Selected excerpt:
Kuhar has been tasked with bringing a culture of innovation to St. Edward High School as its first-ever director of innovation. The school’s former English instructor and chairperson of the film department shifts his class schedule to oversee the school’s new Lowe Institute for Innovation, a $5.5 million space that serves as a base for everything from engineering to prototyping to writing workshops.
We’re not just bringing about a culture of innovation. It’s more of a need to infuse the school’s history, its Catholic identity and commitment to Holy Cross gospel values into the DNA of a school that’s fully committed to teaching to the future.
All facilitation of high-tech is ultimately human-to-human. We’re embracing 21st century technology but bringing the spirit of patience, hospitality and kindness to the teacher-student interaction.
There’s a misnomer that innovation equals technology. Invariably, students always come back to that human connection. That’s where a lot of the joy is. And a thousand of those little moments happen during the course of a year.
You have to be humble enough to listen to a student’s voice. You have to be willing to say I’m not the expert today. Sometimes that pays off in big ways.
I’m a director, but it’s really a service-oriented role. I’m literally doing anything I can to help every department, doing anything that needs to be done to help my brilliant colleagues make their classes as interesting as possible.
We have really robust programs that are still going to be relevant 20 years from now. Students are getting relevant skill sets that they can dig into, but they’re also getting personal skills that go back to the values the school was founded on.
Leaders have to be willing to embrace a kind of scariness. I’ve learned that if you put in the hours and are passionate about what you’re doing, it will come together, letting there be a significant amount of student voice in the process.
We’re building the bike as we’re riding it. Google wasn’t built in a day. Apple wasn’t built in a day. We have to be willing to listen and be persistent.
Fast failure is a buzzword right now. We’re encouraging students to focus on the process and be reflective. If you fail, the failure itself is not a bad thing.
It’s really humbling to serve my peers and students and to sit with their fears, desires and dreams.
I have a deep responsibility to make sure I’m noticing what’s around the bend and helping students feel like their lives start right now.

Questions on the material:
a - Rename "Leaders" as "Educators" in the stretch from "We have really" through "in the process." of the St. Edward innovation profile, and give that stretch in full.
b - Based on the St. Edward innovation profile, answer yes or no to each statement and quote the words that decide it: (i) The Lowe Institute for Innovation is a $5.5 million space. (ii) Before this role, Kuhar was a math instructor at the school. (iii) The profile calls failure itself a bad thing.
c - According to the St. Edward innovation profile, what spirit is brought to the teacher-student interaction?
The lines after the St. Edward innovation profile are not needed.

Given material:
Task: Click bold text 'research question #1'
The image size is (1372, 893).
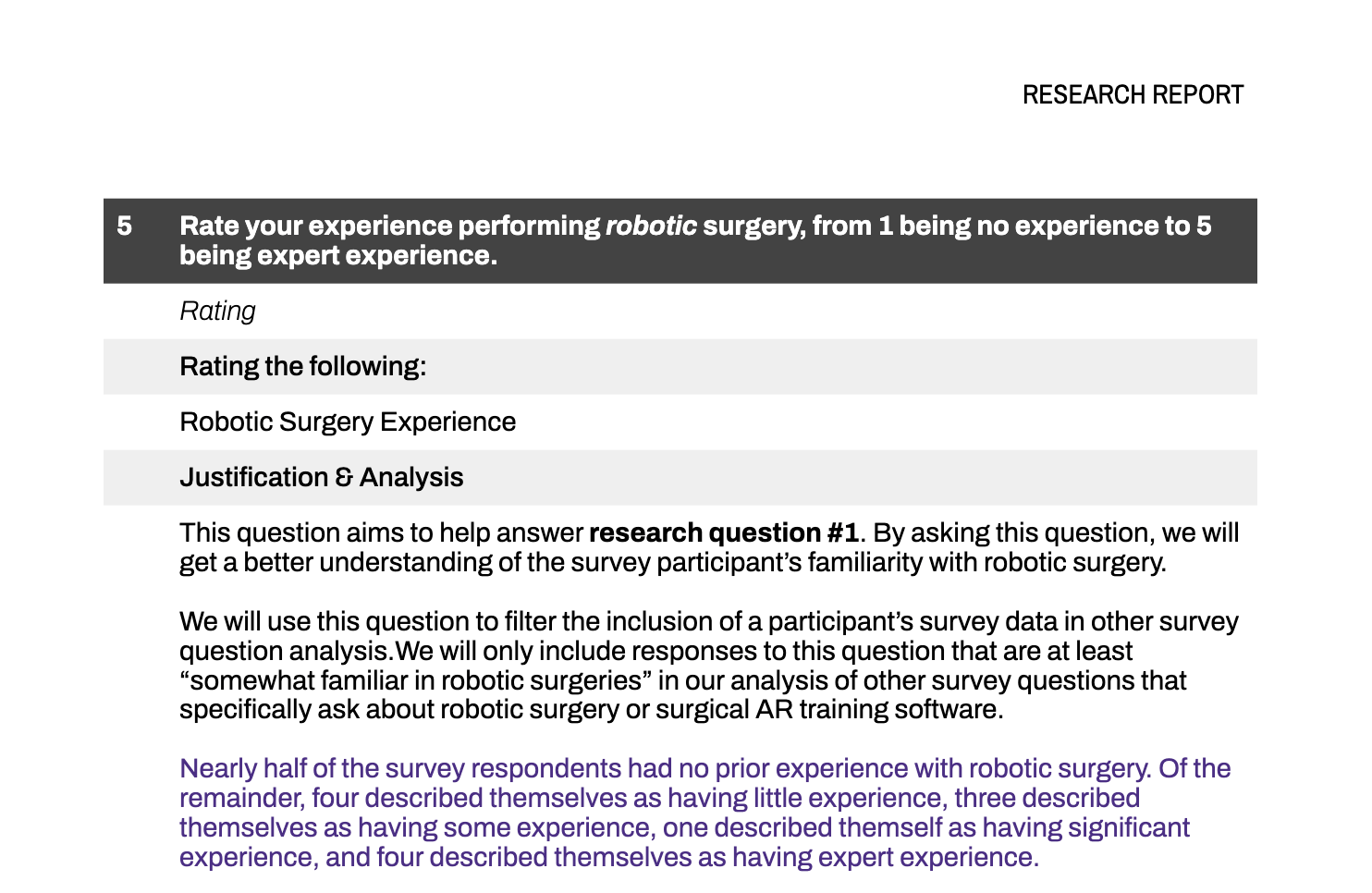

Answers given:
a -
We have really robust programs that are still going to be relevant 20 years from now. Students are getting relevant skill sets that they can dig into, but they’re also getting personal skills that go back to the values the school was founded on.
Educators have to be willing to embrace a kind of scariness. I’ve learned that if you put in the hours and are passionate about what you’re doing, it will come together, letting there be a significant amount of student voice in the process.

b -
(i) Yes: "a $5.5 million space that serves as a base for everything from engineering to prototyping to writing workshops"
(ii) No: "The school’s former English instructor and chairperson of the film department"
(iii) No: "If you fail, the failure itself is not a bad thing."

c - The spirit of patience, hospitality and kindness.